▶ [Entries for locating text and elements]
--------------------

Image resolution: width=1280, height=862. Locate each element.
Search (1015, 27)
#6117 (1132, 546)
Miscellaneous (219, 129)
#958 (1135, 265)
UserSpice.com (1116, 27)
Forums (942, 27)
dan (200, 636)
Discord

--------------------

▶ [Set exercise]
Return, character for character, the lines of the listing from the one containing "#6117 (1132, 546)" through its final line, with both of those lines included.

▶ [Complete answer]
#6117 (1132, 546)
Miscellaneous (219, 129)
#958 (1135, 265)
UserSpice.com (1116, 27)
Forums (942, 27)
dan (200, 636)
Discord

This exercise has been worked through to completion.